- EXTRACTED TEXT
==*==
Jump to content
The Great War (1914-1918) Forum

Remembered Today:

Anthony Castor - six months' imprisonment with hard labour


BereniceUK
 Share

Recommended Posts

An 'interesting' record for this man who apparently had served in France prior to the thefts. The press report below appeared in The Bootle Times of January 19, 1917. Did he return to the army after release from prison? He doesn't seem to be listed in the CWGC database, so presumably survived the war.

 

Anthony Castor, a private soldier recently stationed at Thornton [near Great Crosby, Lancashire/Merseyside], came before the West Derby Hundred Court of Quarter Sessions at Islington on Tuesday, charged with various robberies. He pleaded guilty to the indictments. The specific charges set out against prisoner were having stolen £22 in Treasury Notes, a stamp book and postage stamps, the property of Adolphus Henry Rice and others, at Thornton on the 2nd November, 1916.

 

It was stated that prisoner, having first visited the officers' quarters, turned his attention to the non-commissioned officers, and purloined from them. When arrested at Crosby on November 15th and accused of having robbed the quartermaster, among others, he replied, "I am glad it was the quartermaster." Why he should have any special grudge against that officer, said Mr. D'Arcy, prosecuting counsel, was not known. Prisoner also told the police, "It's all right; I spent the money in gambling, and had a good time."

 

Prisoner, although only twenty years of age, had had a very adventurous record both in the Army and in civil life. He had had three charges against him for military offences, breaking out of camp, and so forth. In 1909 he was sent to an Industrial School, and in subsequent years he got into trouble in various ways. Finally he got special leave to join the Army, and that had failed to keep him straight.
==*==
- DIRECTIVES
a) According to the forum post about Anthony Castor, which newspaper printed the press report, and on what date?
b) Reproduce the forum post about Anthony Castor word for word, everything from "An 'interesting' record" down to "2nd November, 1916.".

- COLLECTED MATERIAL
==*==
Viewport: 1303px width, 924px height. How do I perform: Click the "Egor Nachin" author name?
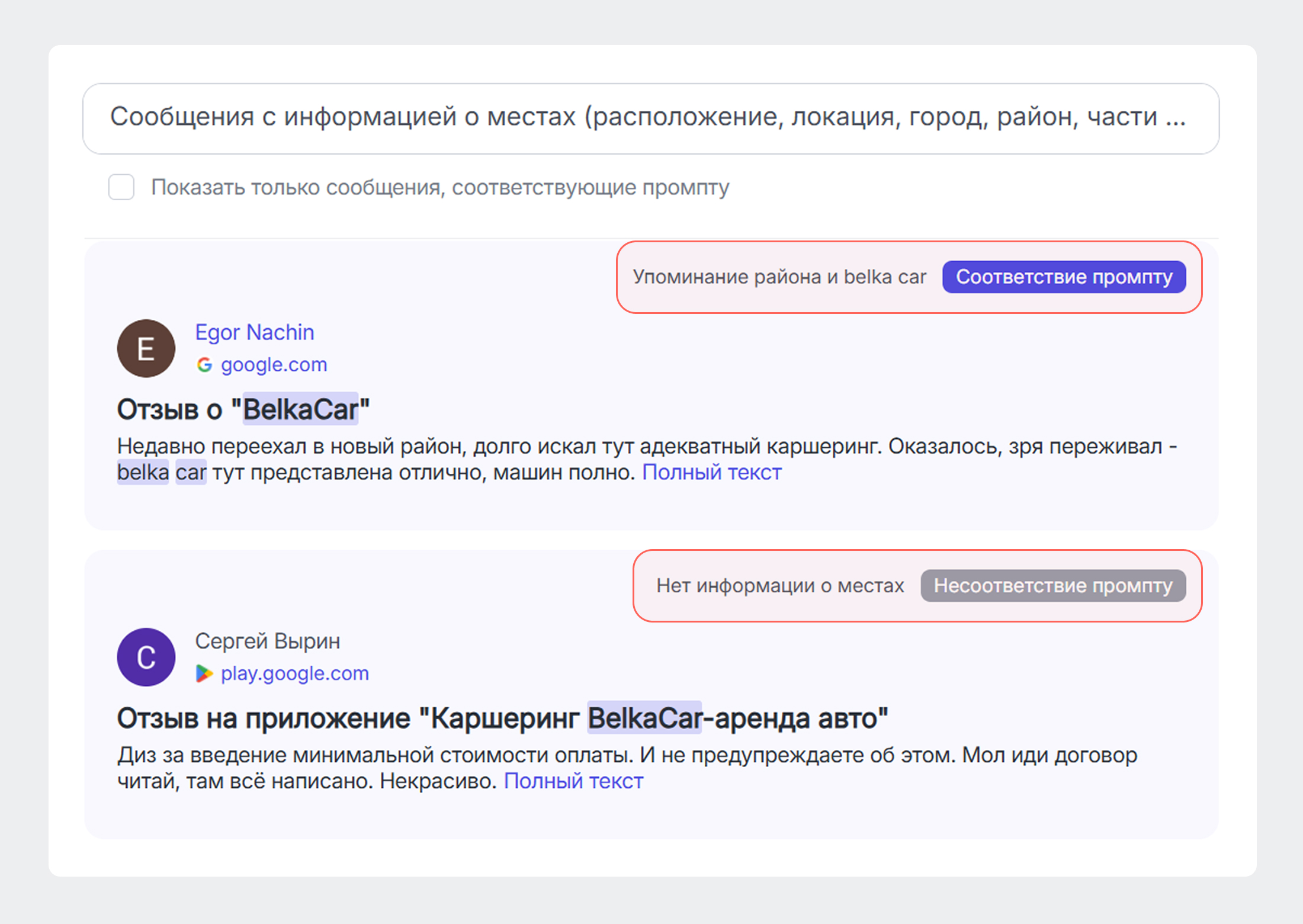coord(255,332)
==*==
- PROBLEM SOLUTIONS
a) The Bootle Times, January 19, 1917.

b)
An 'interesting' record for this man who apparently had served in France prior to the thefts. The press report below appeared in The Bootle Times of January 19, 1917. Did he return to the army after release from prison? He doesn't seem to be listed in the CWGC database, so presumably survived the war.

 

Anthony Castor, a private soldier recently stationed at Thornton [near Great Crosby, Lancashire/Merseyside], came before the West Derby Hundred Court of Quarter Sessions at Islington on Tuesday, charged with various robberies. He pleaded guilty to the indictments. The specific charges set out against prisoner were having stolen £22 in Treasury Notes, a stamp book and postage stamps, the property of Adolphus Henry Rice and others, at Thornton on the 2nd November, 1916.